What it does
The Coastal Waters (State Powers) Act 1980 is a short but constitutionally significant Commonwealth statute that forms a central plank of the Offshore Constitutional Settlement between the Commonwealth and the States. At its core the Act does three things: it supplies precise statutory definitions of the “coastal waters of the State” and the “adjacent area”; it deems those coastal waters to lie within the limits of the State for the purpose of State legislative power; and it confers limited additional State legislative capacity in respect of waters lying beyond the coastal waters but still inside the adjacent area.

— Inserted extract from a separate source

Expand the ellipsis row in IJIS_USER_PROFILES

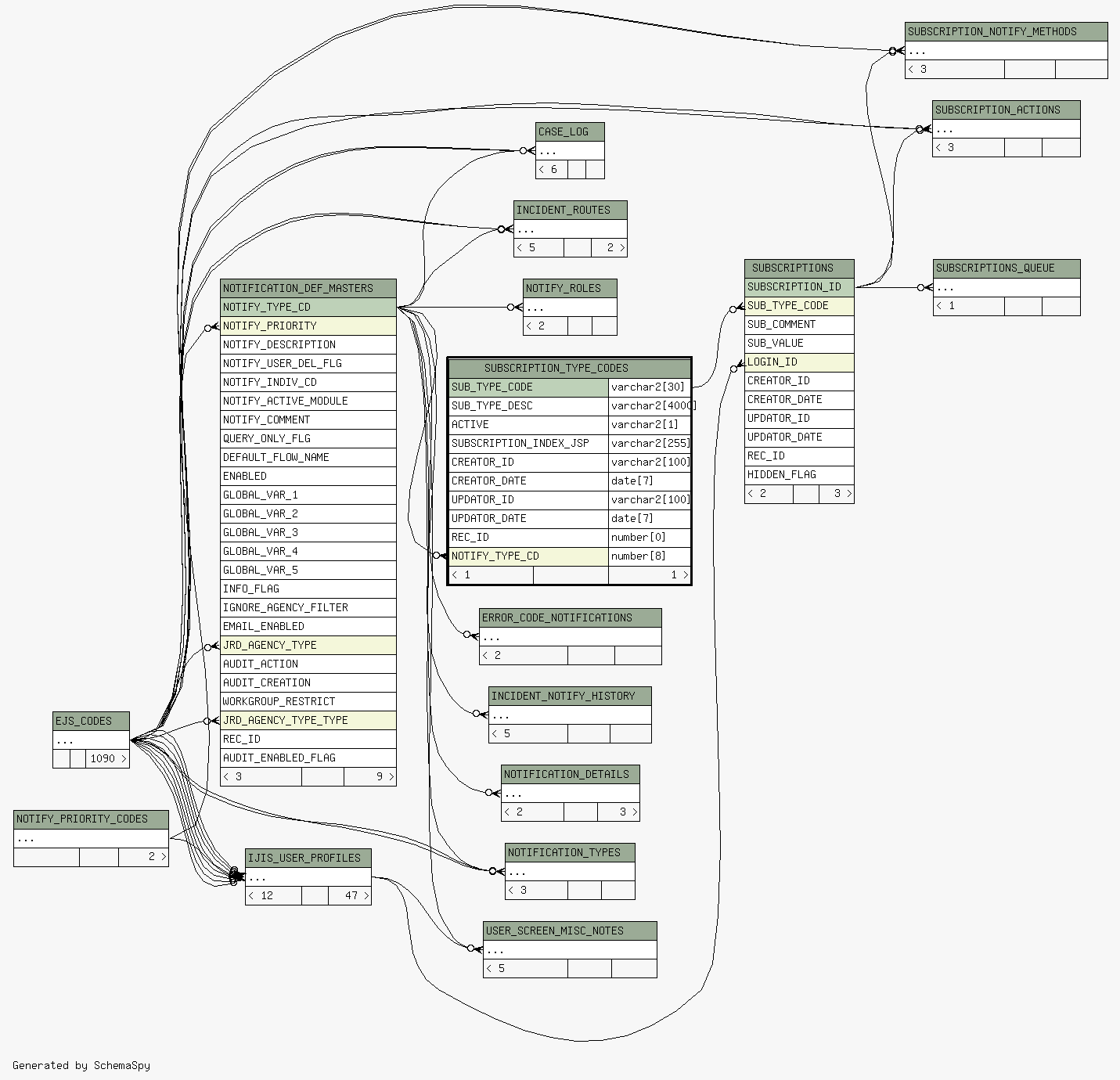(x=308, y=877)
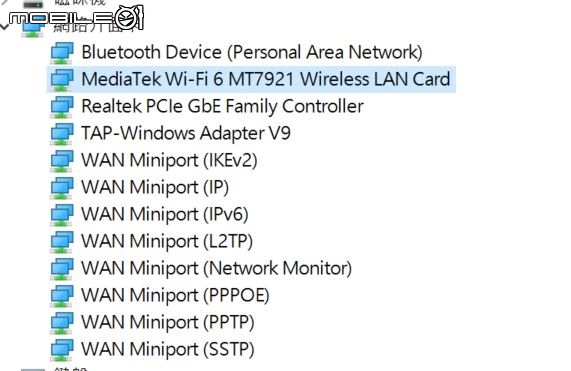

Section 3(1) supplies the two central definitions. The “adjacent area in respect of the State” is fixed by reference to the boundaries that were described for each State in Schedule 2 to the repealed Petroleum (Submerged Lands) Act 1967 as that Schedule stood immediately before the commencement of the present Act. The “coastal waters of the State” are then carved out of that adjacent area in two limbs. Paragraph (a) takes the part or parts of the territorial sea of Australia that lie inside the adjacent area, but excludes any part that would fall outside a 3-nautical-mile territorial sea under the rule in s.4(2). Paragraph (b) adds any sea on the landward side of the territorial sea that is inside the adjacent area yet outside the limits of the State or a Territory. The combined effect is to give each State a statutory “coastal waters” zone that is notionally treated as though it were inside the State’s borders.
Section 4 anchors the breadth of the territorial sea to the limits “existing from time to time” ascertained consistently with the Seas and Submerged Lands Act 1973, any instruments made under that Act, and any bilateral delimitation agreement with another country. Subsection 4(2) then imposes a statutory cap: if the territorial sea is ever declared wider than 3 nautical miles, the coastal-waters references in the Act continue to exclude any additional belt beyond 3 nautical miles. The legislature therefore deliberately froze the practical operation of the State-power extension at the historic 3-mile limit even while allowing the international territorial sea to expand.